### PASSAGE TO READ:
## Begin
For cases where high performance computation is necessary, REBOL provides a different method of evaluation based on the concept of a virtual machine (VM). It is called rebcode.

Rebcode is a dialect of REBOL (block of words and values) that is executed by a virtual machine using a concept similar to that of bytecode used in languages like Java, and long before that, Pascal and Lisp. The result is that specific functions can be written in and optimized manner to execute ten times faster on average and up to thirty times faster in special cases. Cases where rebcode is useful include special graphics routines, math operations, unique search methods, and more.

The concept of rebcode is consistent with the design principles of REBOL. Rebcode is expressed in block format and is encapsulated by a function interface. Rebcode allows access to normal REBOL variables, including those bound to other contexts including objects and globals. In addition, rebcode is machine independent and will run identically on all processors.

Feature Summary

Special Notes

Creating and Using Rebcode

What is Rebcode?

Rebcode is a dialect of REBOL. It is a sequence of words and values that is interpreted in an extremely efficient manner, similar to how instructions are executed on an actual processor. (This is the reason why rebcode is said to be processed by a "virtual machine".)

Rebcode is written in a block, just like normal REBOL code. However, unlike REBOL code that gets evaluated as a series of functions, rebcode consists of a sequence of opcodes. Each opcode performs a small, low-level action on a fixed set of arguments. For example, an opcode may do nothing more than add two integers. If you are familiar with the concept of assembly code, rebcode is very similar.

Here is an example rebcode block:

[
    div val 2
    add val num
    mul val 100
    div val 50
]

The words div, add, mul, and div are opcodes; they are low level functions that perform integer math operations. Each opcode is followed by two arguments that are used in the operation, and the result is stored back into the first argument (val). (Thus, rebcode is implemented in what is know as the "two-address" model of computation. This is technique permits optimal performance within the rebcode virtual machine.)

There are many different opcodes supported by the rebcode virtual machine. A summary list is provided below, and a complete description of each opcode is provided in the RebCode Reference documentation.

Rebcode Functions

All rebcode must be written within a special type of function, called a rebcode function. These functions are created in a similar way to REBOL user-defined functions.

Here is a simple example that makes a rebcode function:

md32: rebcode [
    "Returns two integers multiplied then divided by 32."
    a [integer!]
    b [integer!]
][
    mul a b
    div a 32
    return a
]

The rebcode function works just like the func function. It accepts an interface specification and a function body block and returns a rebcode! datatype. Like func, the rebcode function is shorthand for:

make rebcode! args body

The args block is the interface specification. I can contain embedded comments, formal argument words, and optional datatype restrictions.

The body block holds opcodes and their arguments. They must be written in specific order as defined by the rebcode dialect. In addition, before the rebcode block can be executed, it must be processed by an assembler that performs actions such as doing relative branch fixups and more. See below for details.
## End
### DESCRIPTION OF THE TASK:
According to the rebcode passage, how much faster do optimized rebcode functions run on average? The material after this is not needed for the task.

### STORED DATA:
## Begin
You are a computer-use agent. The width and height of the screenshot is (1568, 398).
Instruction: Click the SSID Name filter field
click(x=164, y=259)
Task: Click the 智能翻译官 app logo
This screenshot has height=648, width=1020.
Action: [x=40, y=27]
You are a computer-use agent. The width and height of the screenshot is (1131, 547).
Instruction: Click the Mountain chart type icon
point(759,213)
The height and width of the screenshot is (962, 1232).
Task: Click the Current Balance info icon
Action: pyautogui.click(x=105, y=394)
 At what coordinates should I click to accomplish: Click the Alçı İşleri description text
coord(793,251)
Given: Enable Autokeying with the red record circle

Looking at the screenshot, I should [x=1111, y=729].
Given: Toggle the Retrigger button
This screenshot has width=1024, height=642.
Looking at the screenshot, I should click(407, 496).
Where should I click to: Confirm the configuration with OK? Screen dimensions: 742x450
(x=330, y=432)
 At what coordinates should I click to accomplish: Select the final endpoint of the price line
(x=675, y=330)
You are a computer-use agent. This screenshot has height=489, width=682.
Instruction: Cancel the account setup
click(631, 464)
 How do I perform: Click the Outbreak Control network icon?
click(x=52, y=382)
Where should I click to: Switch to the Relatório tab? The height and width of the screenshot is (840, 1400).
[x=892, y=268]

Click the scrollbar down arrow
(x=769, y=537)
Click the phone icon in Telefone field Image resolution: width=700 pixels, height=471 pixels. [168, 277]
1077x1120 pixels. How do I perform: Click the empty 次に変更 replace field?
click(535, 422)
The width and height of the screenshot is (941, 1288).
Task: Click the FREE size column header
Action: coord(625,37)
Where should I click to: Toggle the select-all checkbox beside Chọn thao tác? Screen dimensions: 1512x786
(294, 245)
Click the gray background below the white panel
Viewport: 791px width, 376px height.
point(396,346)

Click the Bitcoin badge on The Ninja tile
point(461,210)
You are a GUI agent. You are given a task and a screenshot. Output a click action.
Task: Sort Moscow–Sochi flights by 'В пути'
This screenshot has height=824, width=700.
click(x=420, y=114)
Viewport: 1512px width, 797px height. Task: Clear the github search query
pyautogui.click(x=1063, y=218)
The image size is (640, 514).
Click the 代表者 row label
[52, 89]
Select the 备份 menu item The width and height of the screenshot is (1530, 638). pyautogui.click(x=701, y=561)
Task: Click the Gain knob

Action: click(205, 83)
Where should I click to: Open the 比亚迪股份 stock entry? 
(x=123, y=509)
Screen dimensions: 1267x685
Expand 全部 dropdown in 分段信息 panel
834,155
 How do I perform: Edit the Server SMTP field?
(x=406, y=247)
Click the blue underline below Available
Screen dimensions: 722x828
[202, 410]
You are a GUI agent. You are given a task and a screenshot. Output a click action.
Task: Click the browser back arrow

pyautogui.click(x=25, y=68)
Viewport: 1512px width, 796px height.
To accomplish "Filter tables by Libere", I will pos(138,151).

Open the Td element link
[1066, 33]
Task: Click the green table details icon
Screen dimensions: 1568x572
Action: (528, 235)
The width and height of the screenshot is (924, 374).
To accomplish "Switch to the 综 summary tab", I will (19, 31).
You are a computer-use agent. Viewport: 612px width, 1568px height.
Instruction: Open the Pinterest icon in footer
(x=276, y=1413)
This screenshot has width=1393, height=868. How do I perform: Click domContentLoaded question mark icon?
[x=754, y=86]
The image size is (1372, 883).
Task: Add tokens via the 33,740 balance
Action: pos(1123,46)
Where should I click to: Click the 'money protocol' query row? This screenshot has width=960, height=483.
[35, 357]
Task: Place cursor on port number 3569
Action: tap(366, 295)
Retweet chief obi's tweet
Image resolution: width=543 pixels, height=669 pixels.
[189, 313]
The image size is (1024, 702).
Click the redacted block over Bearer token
## End
### SOLUTION TO THE EXERCISE:
Ten times faster on average.